Measurements of ambulatory autonomic reactivity can help with our understanding of the long-term health consequences of exposure to psychosocial stress in real-life settings.
In this study, unstructured 24-hour ambulatory recordings of cardiac parasympathetic and sympathetic control were obtained in 1288 twins and siblings, spanning both work time and leisure time. These data were used to define two ambulatory baseline (sleep, leisure) and four stress conditions (wake, work, work_sitting, work_peak) from which six ambulatory stress reactivity measures were derived. The use of twin families allowed for estimation of heritability and testing for the amplification of existing or emergence of new genetic variance during stress compared with baseline conditions.

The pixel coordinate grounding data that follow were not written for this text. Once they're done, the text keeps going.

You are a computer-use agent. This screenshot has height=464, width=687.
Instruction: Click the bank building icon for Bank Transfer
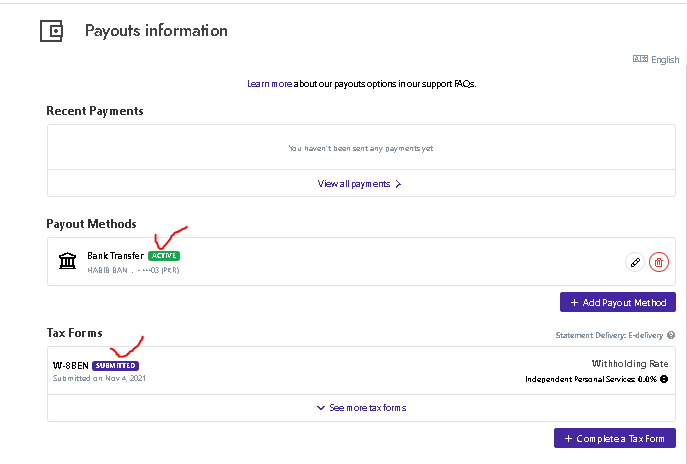click(68, 261)
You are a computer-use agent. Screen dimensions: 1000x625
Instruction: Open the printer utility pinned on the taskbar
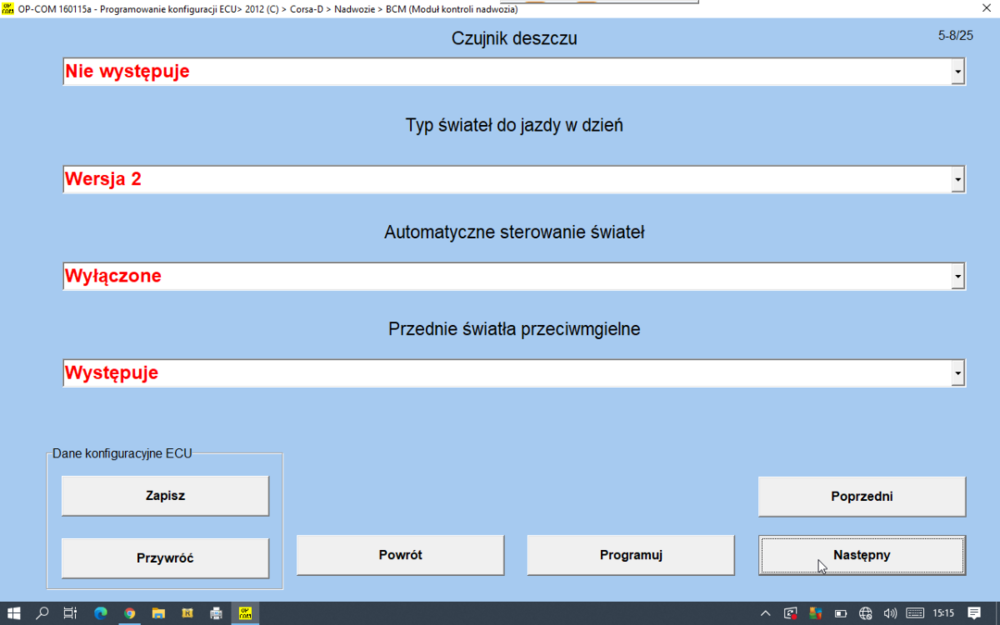pos(216,612)
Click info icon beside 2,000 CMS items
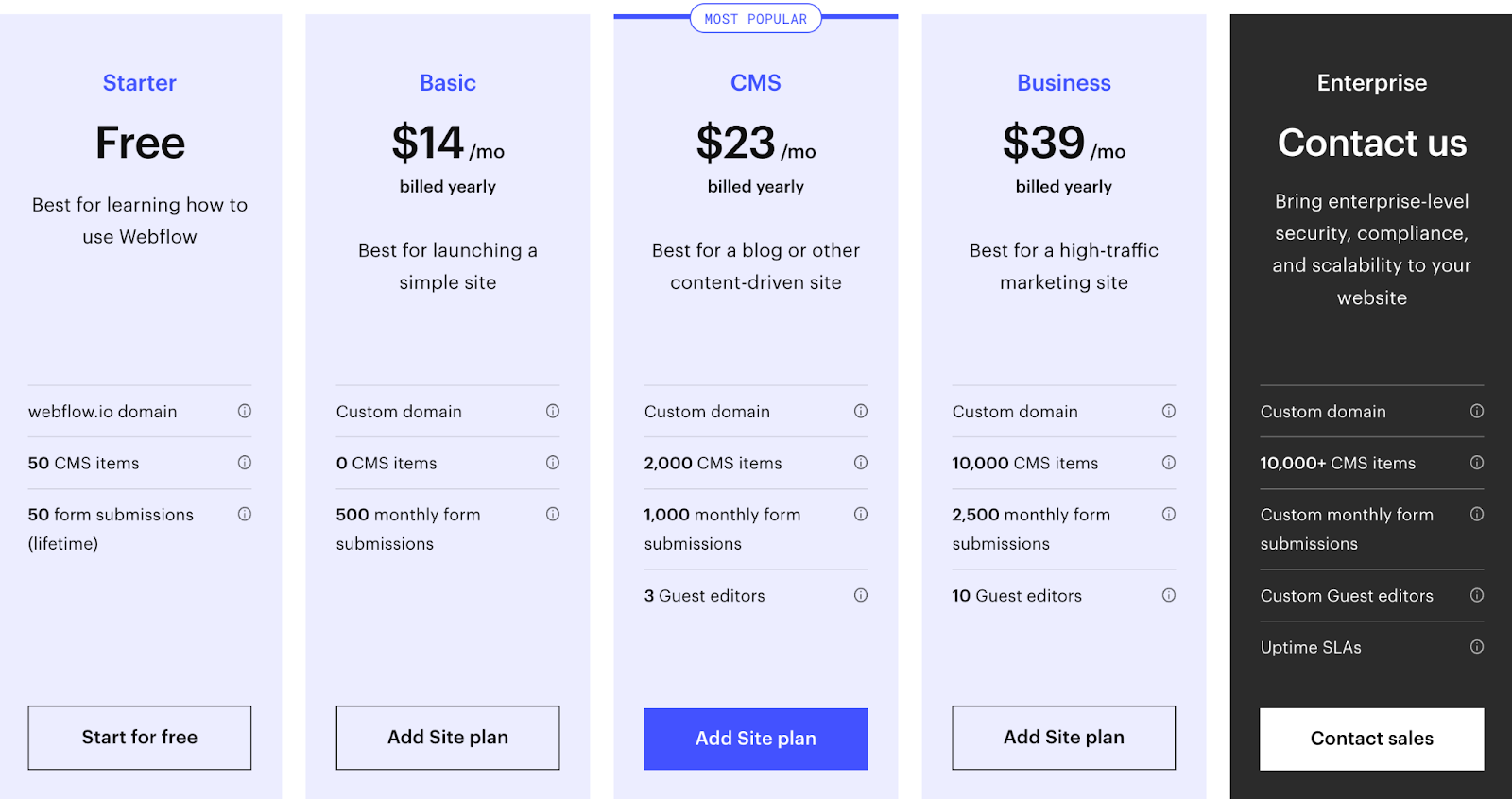This screenshot has width=1512, height=799. coord(861,463)
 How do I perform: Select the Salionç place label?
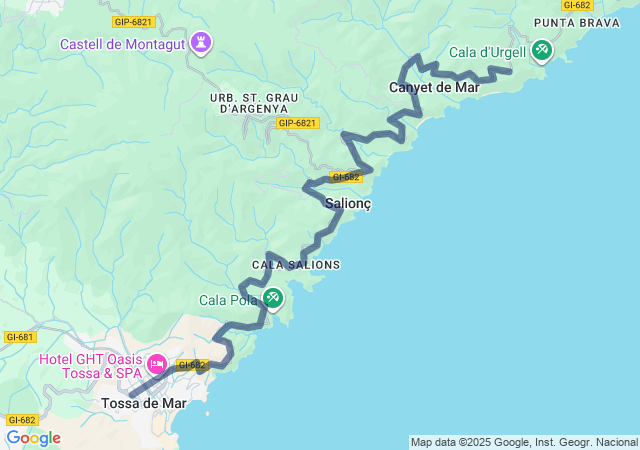pos(348,203)
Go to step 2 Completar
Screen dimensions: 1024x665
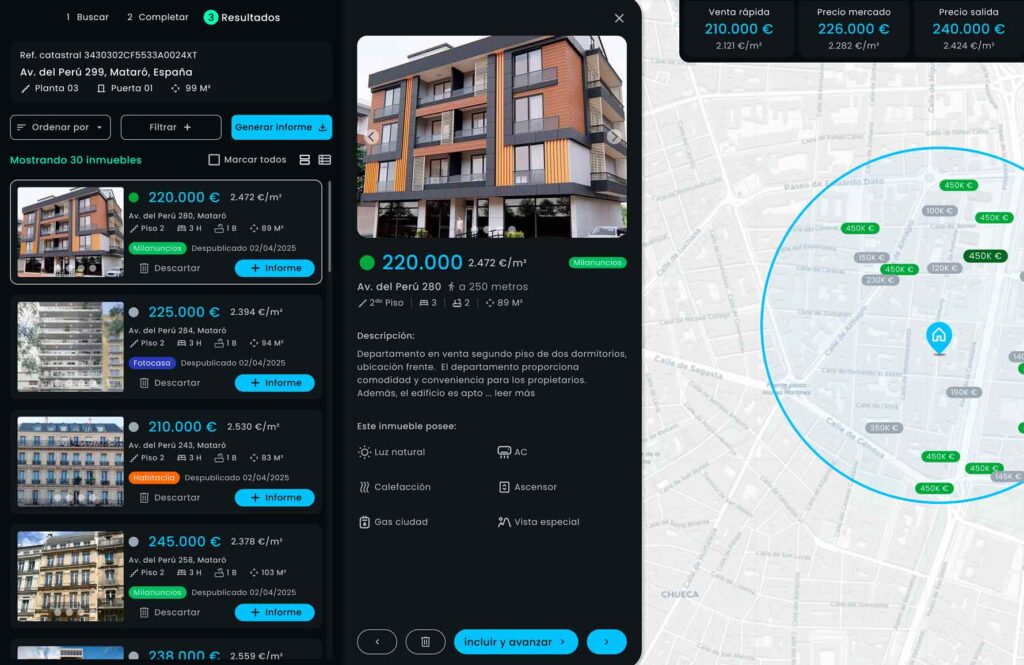tap(157, 17)
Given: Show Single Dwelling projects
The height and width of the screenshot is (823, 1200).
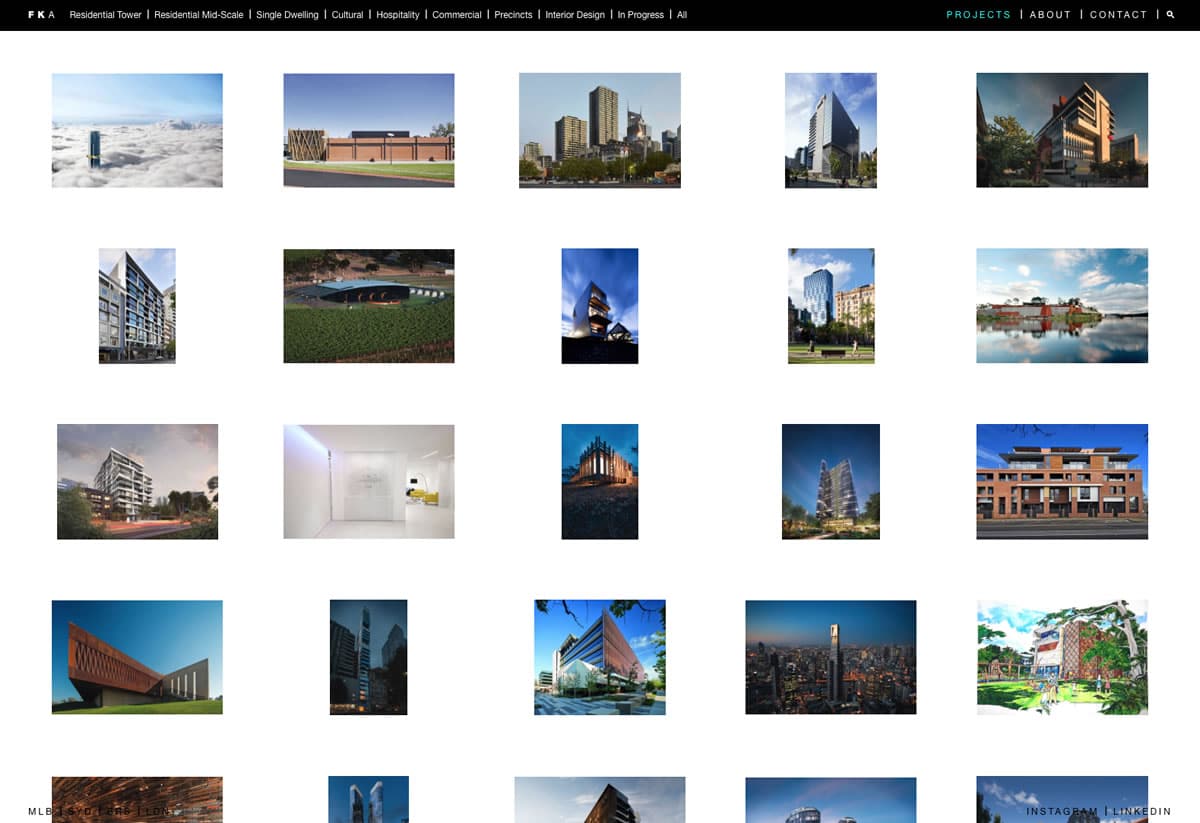Looking at the screenshot, I should click(x=287, y=15).
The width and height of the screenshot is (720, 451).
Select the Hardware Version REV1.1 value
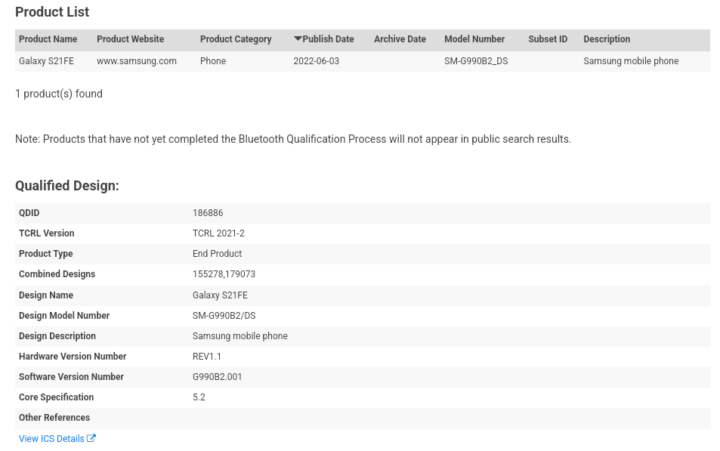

Temporal stability of ambulatory reactivity was assessed in 62 participants and was moderate to high over a 3-year period (0.36 < r < 0.91). Depending on the definition of ambulatory reactivity used, significant heritability was found, ranging from 29% to 40% for heart rate, 34% to 47% for cardiac parasympathetic control (indexed as respiratory sinus arrhythmia), and 10% to 19% for cardiac sympathetic control (indexed as the preejection period). Heritability of ambulatory reactivity was largely due to newly emerging genetic variance during stress compared with periods of rest. Interestingly, reactivity to short standardized stressors was poorly correlated with the ambulatory reactivity measures implying poor laboratory–real-life correspondence.
Ambulatory autonomic reactivity extracted from an unstructured real-life setting shows reliable, stable, and heritable individual differences. Real-life situations uncover a new and different genetic variation compared with that seen in resting baseline conditions, including sleep.